{Reference Type}: Journal Article
{Title}: The pRb/RBL2-E2F1/4-GCN5 axis regulates cancer stem cell formation and G0 phase entry/exit by paracrine mechanisms.
{Author}: Chang CH;Liu F;Militi S;Hester S;Nibhani R;Deng S;Dunford J;Rendek A;Soonawalla Z;Fischer R;Oppermann U;Pauklin S;
{Journal}: Nat Commun
{Volume}: 15
{Issue}: 1
{Year}: 2024 Apr 27
{Factor}: 17.694
{DOI}: 10.1038/s41467-024-47680-z
{Abstract}: The lethality, chemoresistance and metastatic characteristics of cancers are associated with phenotypically plastic cancer stem cells (CSCs). How the non-cell autonomous signalling pathways and cell-autonomous transcriptional machinery orchestrate the stem cell-like characteristics of CSCs is still poorly understood.

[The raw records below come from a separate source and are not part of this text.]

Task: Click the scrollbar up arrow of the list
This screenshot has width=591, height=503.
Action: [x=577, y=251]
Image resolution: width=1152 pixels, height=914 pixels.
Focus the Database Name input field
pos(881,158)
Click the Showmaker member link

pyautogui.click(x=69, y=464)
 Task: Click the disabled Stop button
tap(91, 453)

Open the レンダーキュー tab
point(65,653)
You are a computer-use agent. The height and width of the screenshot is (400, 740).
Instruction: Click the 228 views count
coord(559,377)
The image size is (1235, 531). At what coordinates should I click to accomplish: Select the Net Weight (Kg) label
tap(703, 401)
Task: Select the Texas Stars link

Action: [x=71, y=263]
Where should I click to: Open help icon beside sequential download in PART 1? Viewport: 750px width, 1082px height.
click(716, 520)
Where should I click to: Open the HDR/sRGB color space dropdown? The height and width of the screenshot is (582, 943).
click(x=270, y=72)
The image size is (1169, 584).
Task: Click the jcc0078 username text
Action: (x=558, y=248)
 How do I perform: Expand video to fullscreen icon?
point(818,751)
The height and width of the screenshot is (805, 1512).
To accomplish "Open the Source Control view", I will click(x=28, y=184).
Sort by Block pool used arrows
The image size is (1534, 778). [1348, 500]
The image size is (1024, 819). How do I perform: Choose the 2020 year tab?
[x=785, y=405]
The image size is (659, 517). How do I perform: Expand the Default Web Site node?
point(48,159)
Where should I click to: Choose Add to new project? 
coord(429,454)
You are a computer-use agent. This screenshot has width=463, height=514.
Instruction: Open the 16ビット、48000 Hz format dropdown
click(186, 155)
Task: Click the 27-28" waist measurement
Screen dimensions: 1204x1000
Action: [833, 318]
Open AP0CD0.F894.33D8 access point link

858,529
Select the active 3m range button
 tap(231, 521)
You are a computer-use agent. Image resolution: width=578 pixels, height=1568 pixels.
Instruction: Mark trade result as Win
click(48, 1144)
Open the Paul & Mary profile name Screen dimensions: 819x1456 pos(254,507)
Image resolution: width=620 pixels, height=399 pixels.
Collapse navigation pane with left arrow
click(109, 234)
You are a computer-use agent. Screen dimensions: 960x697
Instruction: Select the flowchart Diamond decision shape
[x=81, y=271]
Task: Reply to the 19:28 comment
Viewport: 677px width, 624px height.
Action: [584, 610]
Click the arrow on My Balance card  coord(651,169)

Here we use a quantitative proteomic approach for identifying secreted proteins of CSCs in pancreatic cancer. We uncover that the cell-autonomous E2F1/4-pRb/RBL2 axis balances non-cell-autonomous signalling in healthy ductal cells but becomes deregulated upon KRAS mutation. E2F1 and E2F4 induce whereas pRb/RBL2 reduce WNT ligand expression (e.g. WNT7A, WNT7B, WNT10A, WNT4) thereby regulating self-renewal, chemoresistance and invasiveness of CSCs in both PDAC and breast cancer, and fibroblast proliferation. Screening for epigenetic enzymes identifies GCN5 as a regulator of CSCs that deposits H3K9ac onto WNT promoters and enhancers. Collectively, paracrine signalling pathways are controlled by the E2F-GCN5-RB axis in diverse cancers and this could be a therapeutic target for eliminating CSCs.